What you need to do
1. Answer these questions using the blog post below about a visit to a mosque, marking each answer with its letter.
(a) Which prayer service did the group attend at the Mosque?
(b) Which organization was Andrea, the hostess and guide, from?
(c) Whose dresses did some of the clothing in the women's balcony closely resemble?
2. Name every faith tradition that the blog post below, about a visit to a mosque, lists by name as covered in the DVD.

Text
Friday, August 14, 2009

Muslim Hospitality

This has been a most interesting summer for participants in our adult education program. We've been studying what one of our number calls "Pillars of Faith." That is actually the title of a good DVD about Hinduism, Buddhism, Judaism, Christianity, Islam and some other faith traditions which we watched at the beginning of the summer, but I don't want to violate copyright.
At any rate, today was a day many of us have been looking forward to -- the day we attended Friday noon prayer at the Mosque. We were nervous in the way you always are when you are doing something you've never done before. The women in the group were more than a tiny bit worried about scarves. Four of us sat in the car watching for the rest of the group and for our hosts. A kind gentleman came up to the car to ask if we were looking for someone. He did not know our hosts, but he urged us to come in. Such a gracious person he was.
Eventually we got a bit more brave and wandered up to the front steps. Person after person greeted us, asked us if we needed help. They were the epitome of hospitality! Finally our hostess arrived, bringing with her the other hosts who had been waiting for us at the back door. The men went off their way and the women went up the stairs to the women's area. Andrea, our hostess and guide from the Mosaic Foundation, was gracious in explaining to us all aspects of the service and the men in our group said Hasan and Ishan were equally helpful. Not only were our assigned hosts helpful, but many other women came up to us before and after the prayers to answer our questions.
One thing that was apparent to me, sitting in the women's balcony, was the variety of cultures where Islam is practiced. Andrea is an American-born woman and in the minority. Some of the dresses reminded me very much of those worn by the Sudanese women who worship at our cathedral. Still others were distinctly Asian or Middle Eastern. The clothing and, especially the scarves, ranged from very conservative black robes to light and airy floral prints. Some of the scarves shimmered with metallic threads, others were elaborately embroidered and still others were very plain. The variety of nationalities was could be noted among the men, but it was amazingly beautiful among the women.

Material supplied

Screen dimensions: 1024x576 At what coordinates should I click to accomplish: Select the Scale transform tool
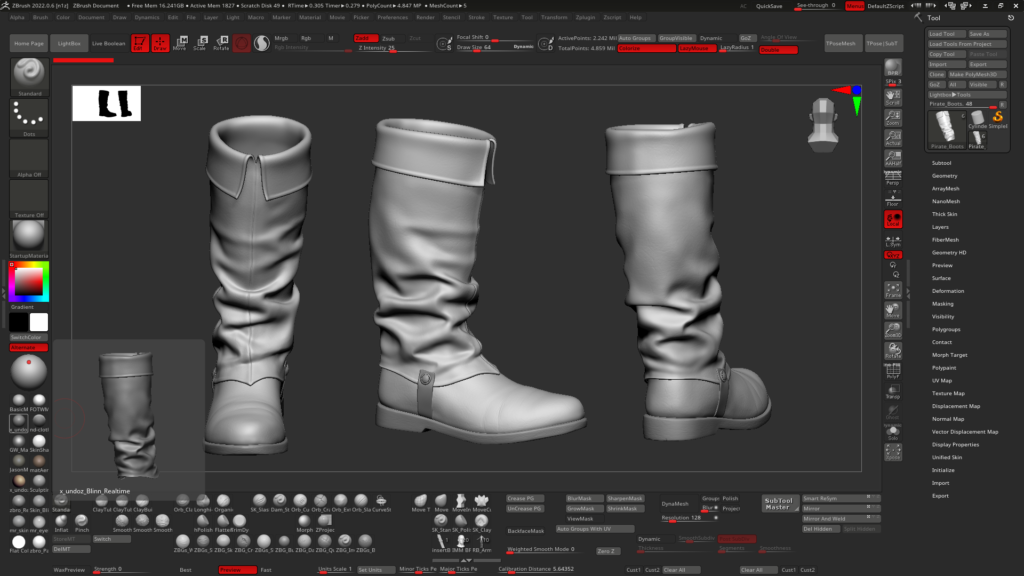[x=200, y=43]
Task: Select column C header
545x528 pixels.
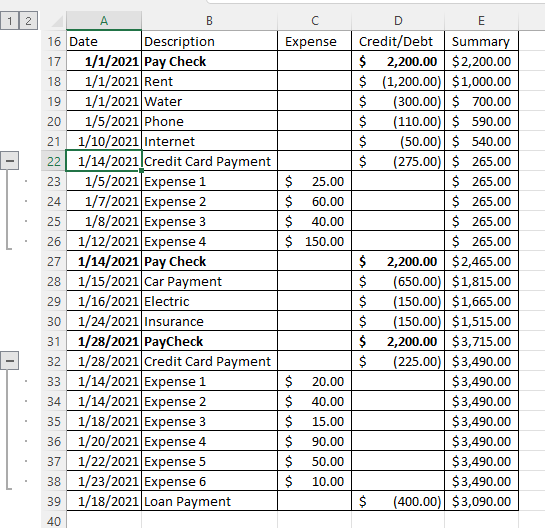Action: pos(315,21)
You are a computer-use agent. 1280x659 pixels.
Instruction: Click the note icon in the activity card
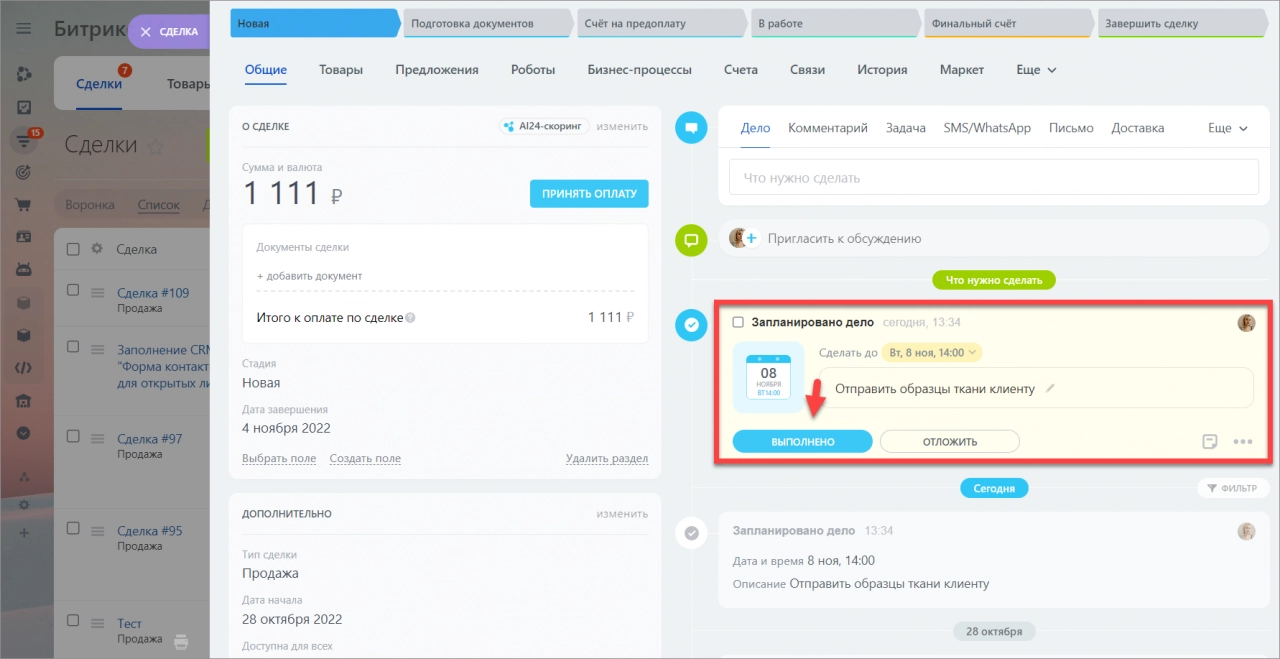(1210, 441)
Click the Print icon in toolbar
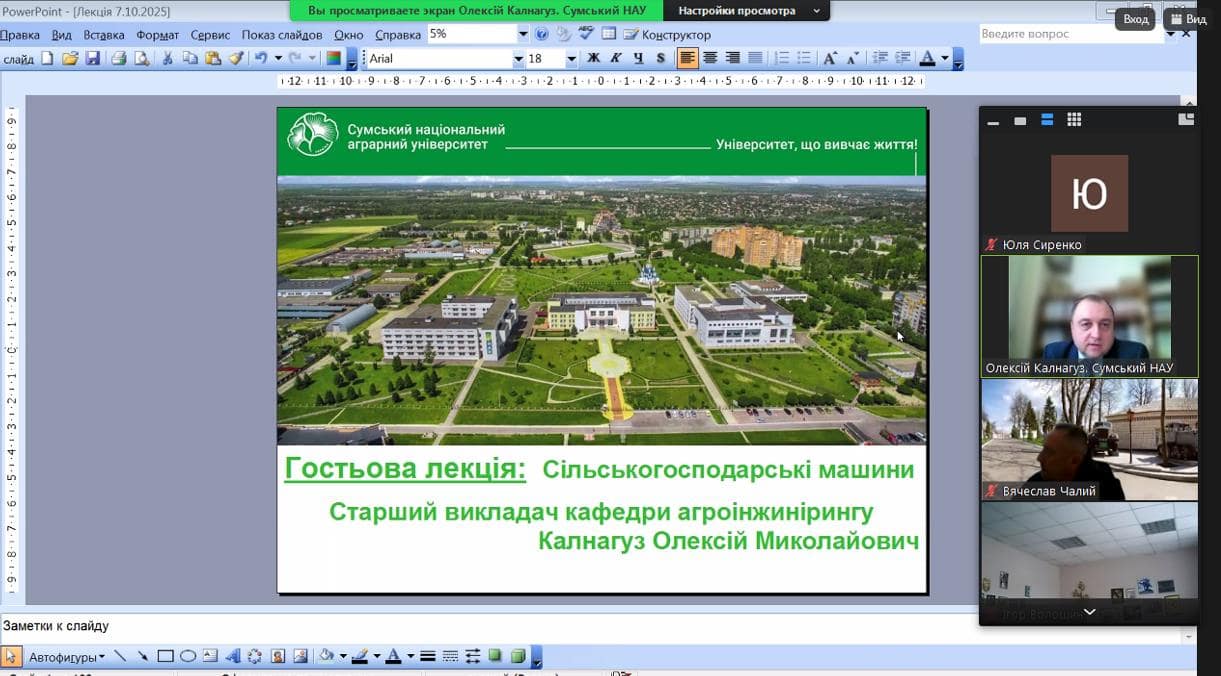This screenshot has height=676, width=1221. tap(119, 59)
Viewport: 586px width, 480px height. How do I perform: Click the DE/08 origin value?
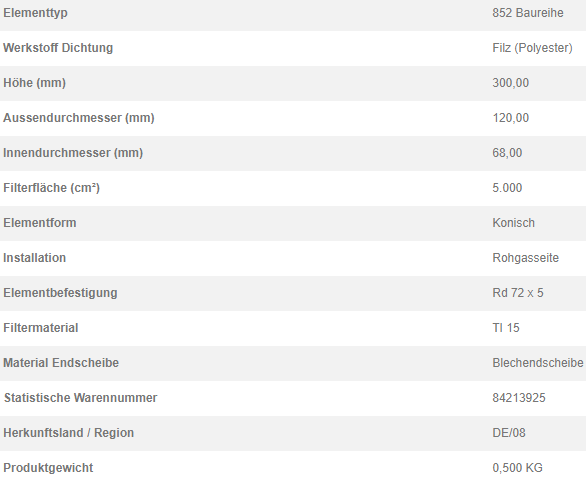pyautogui.click(x=509, y=433)
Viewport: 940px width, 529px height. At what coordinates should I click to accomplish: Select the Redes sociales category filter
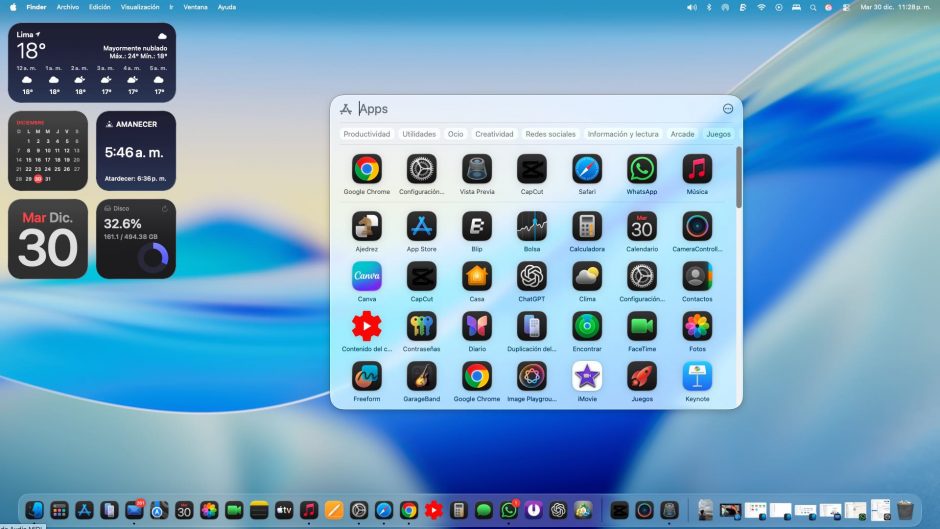pyautogui.click(x=550, y=134)
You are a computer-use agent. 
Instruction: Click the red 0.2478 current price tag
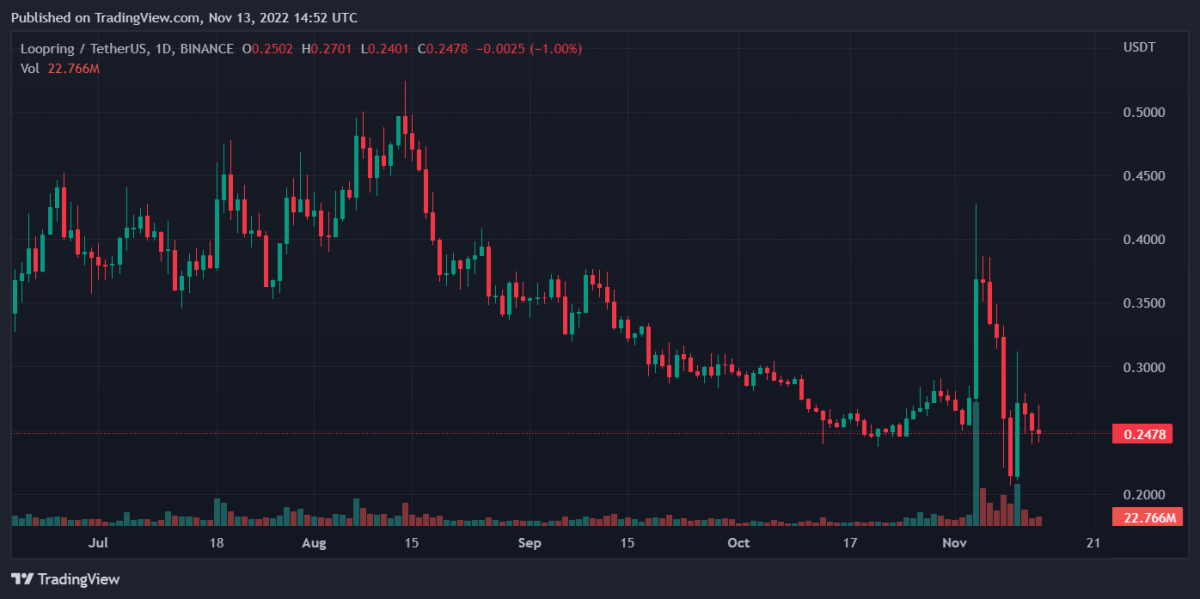pyautogui.click(x=1141, y=433)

Solutions
1.
(a) The Friday noon prayer.
(b) The Mosaic Foundation.
(c) The dresses worn by the Sudanese women who worship at the writer's cathedral.

2. Hinduism, Buddhism, Judaism, Christianity, Islam